One of the first places, I wanted to go was to Arlington National Cemetery. The Metro does go to Arlington National Cemetery, but we chose to drive. Family members can get a pass so they can drive directly to the grave site. If you don’t have a pass you have to walk.  But, after you leave the grave site, you have to go to the parking lot and walk to wherever else you want to go.  There is no parking elsewhere.  Getting out of the parking lot is a little different because you have to pay in the visitor center, they do something with your ticket and you have 20 minutes to get back to your car and leave the lot.

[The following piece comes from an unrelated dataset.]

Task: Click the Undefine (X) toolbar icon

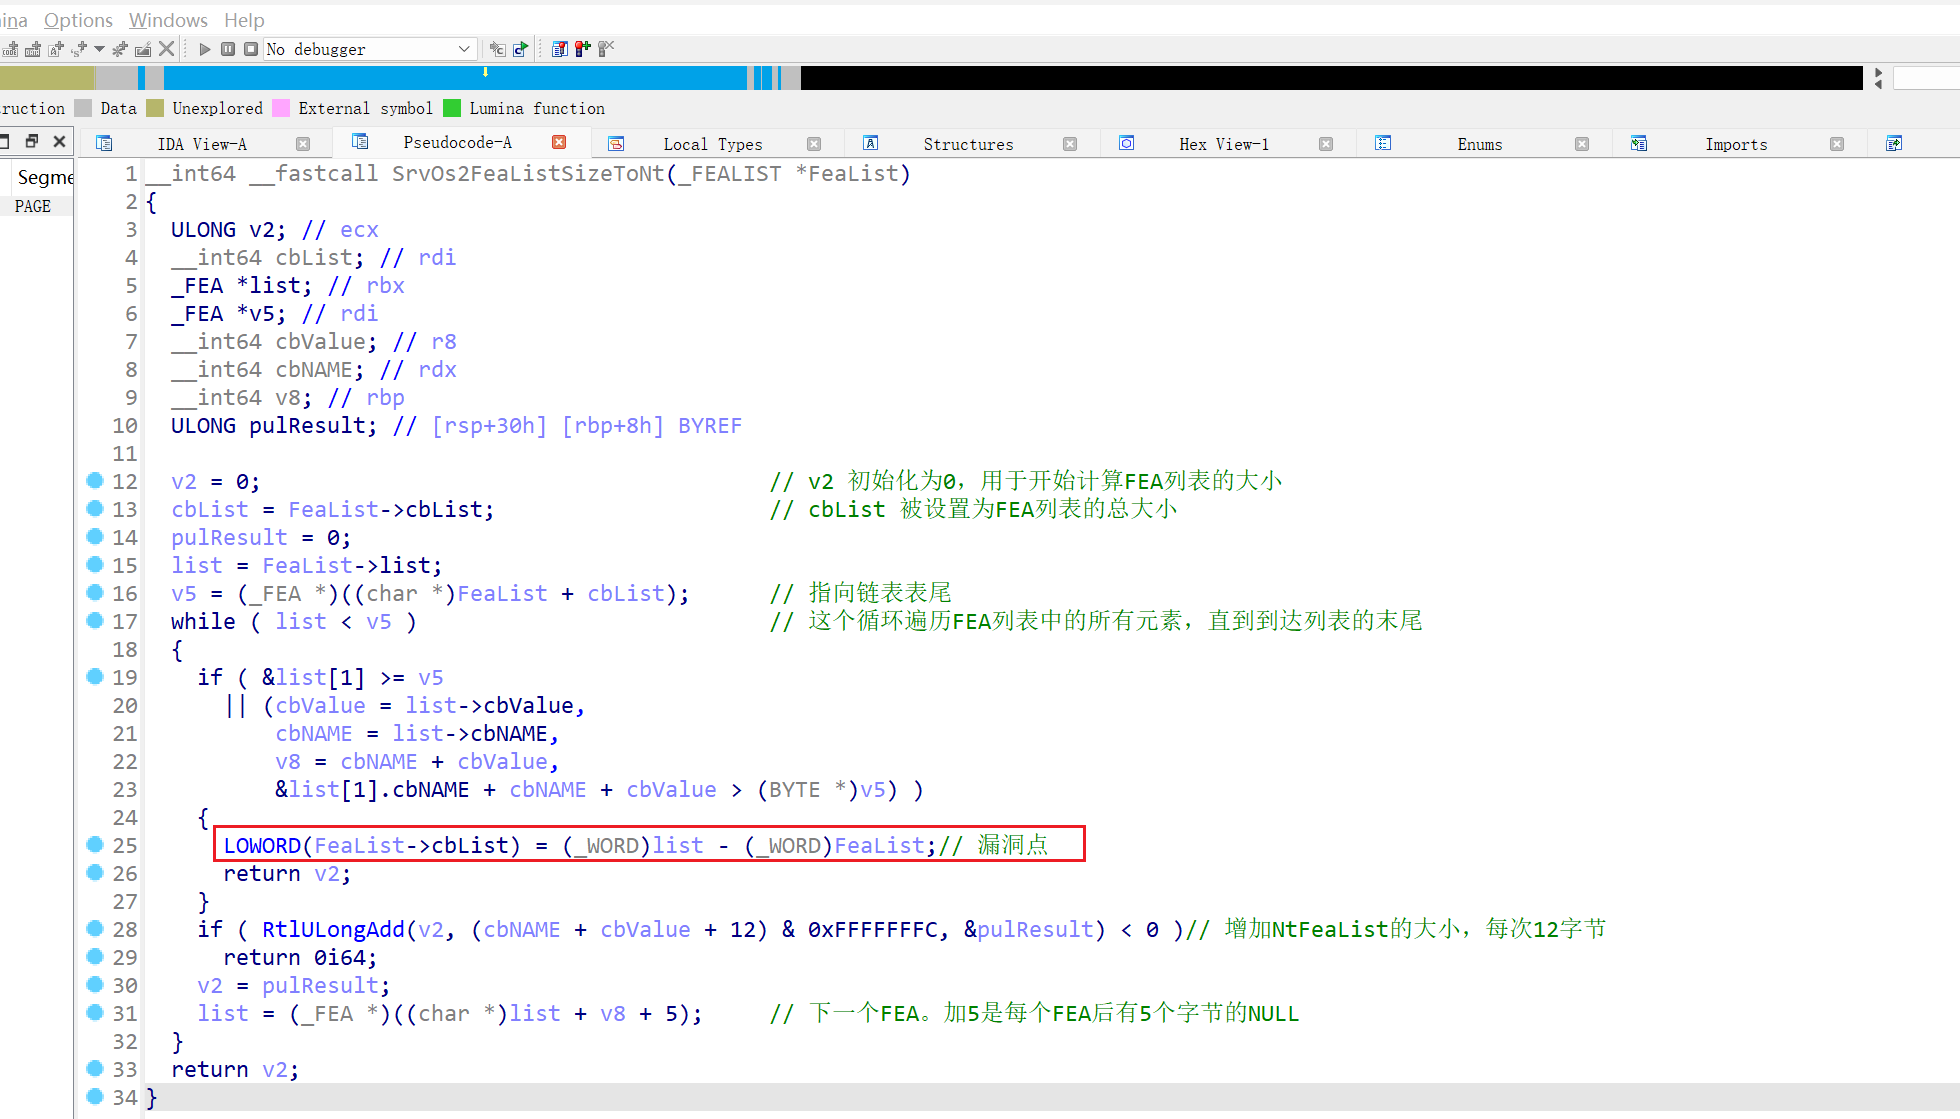Action: tap(166, 48)
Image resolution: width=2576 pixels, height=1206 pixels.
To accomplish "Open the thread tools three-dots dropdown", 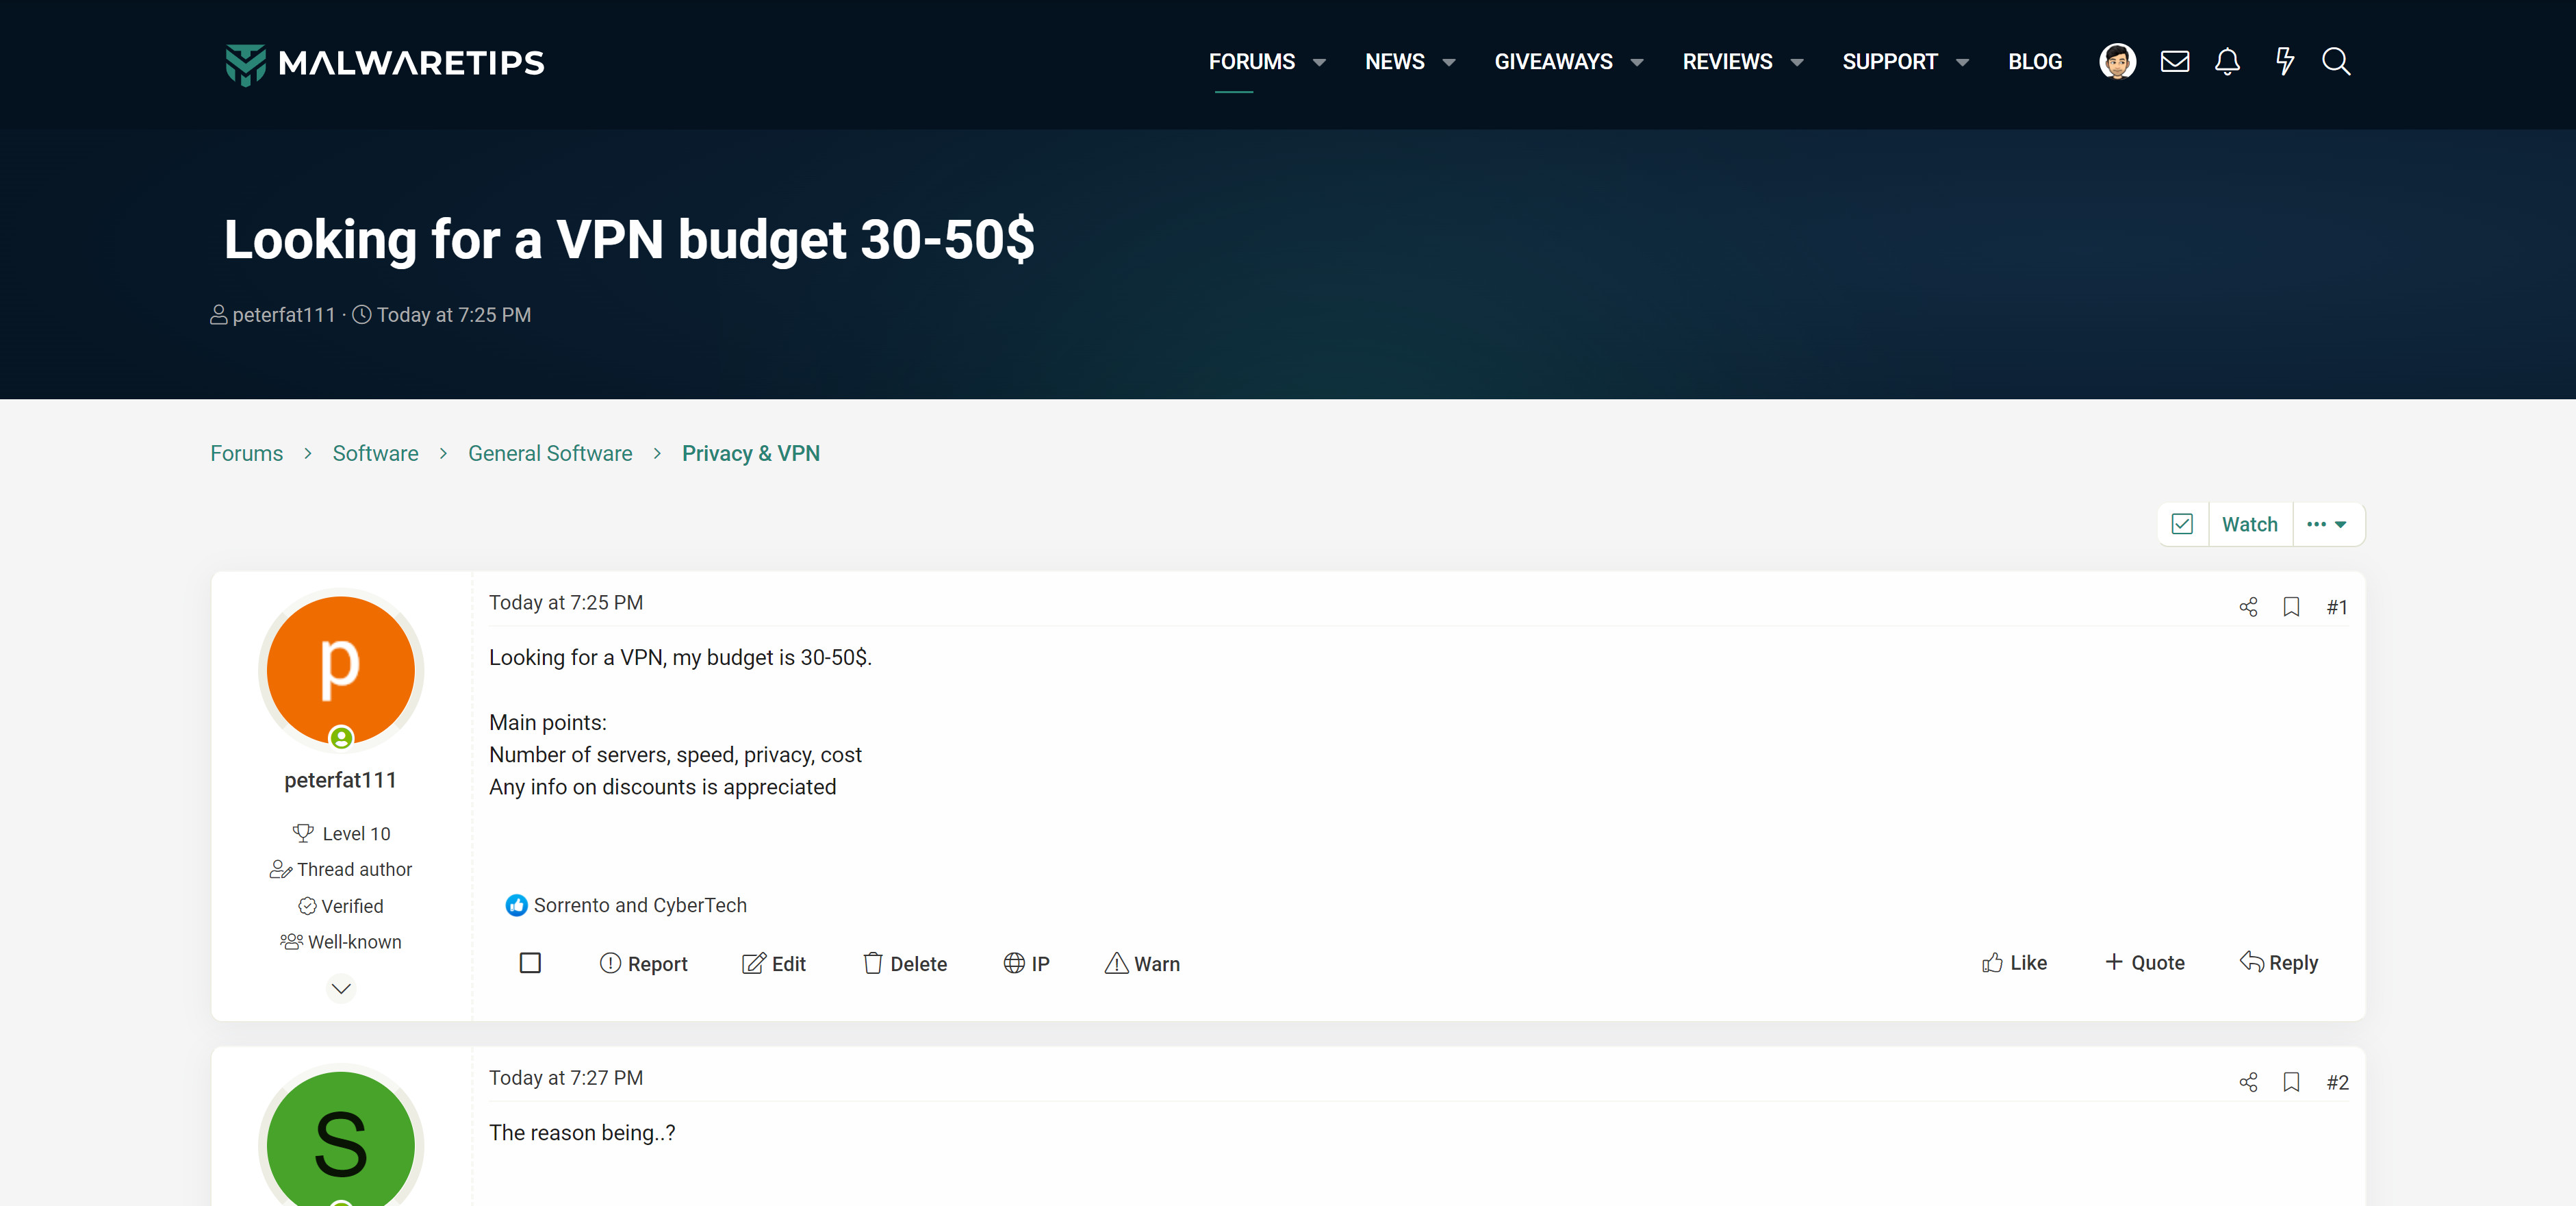I will coord(2326,524).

Dad was buried there 2 years ago in September and we hadn’t seen the gravestone yet.  While we were there we also visited the Tomb of the Unknown Soldier.  Here are some pictures of Arlington.

IMG_20180613_102635063_HDR  Dad’s gravestone


Guard at the Tomb of the Unknown Soldier


Another one at the Tomb of the Unknown Soldier.


We saw this while we were in the cemetery.


Dad was in the Air Force. The spires in the background are part of the Air Force Memorial.  That can be seen from Dad’s grave.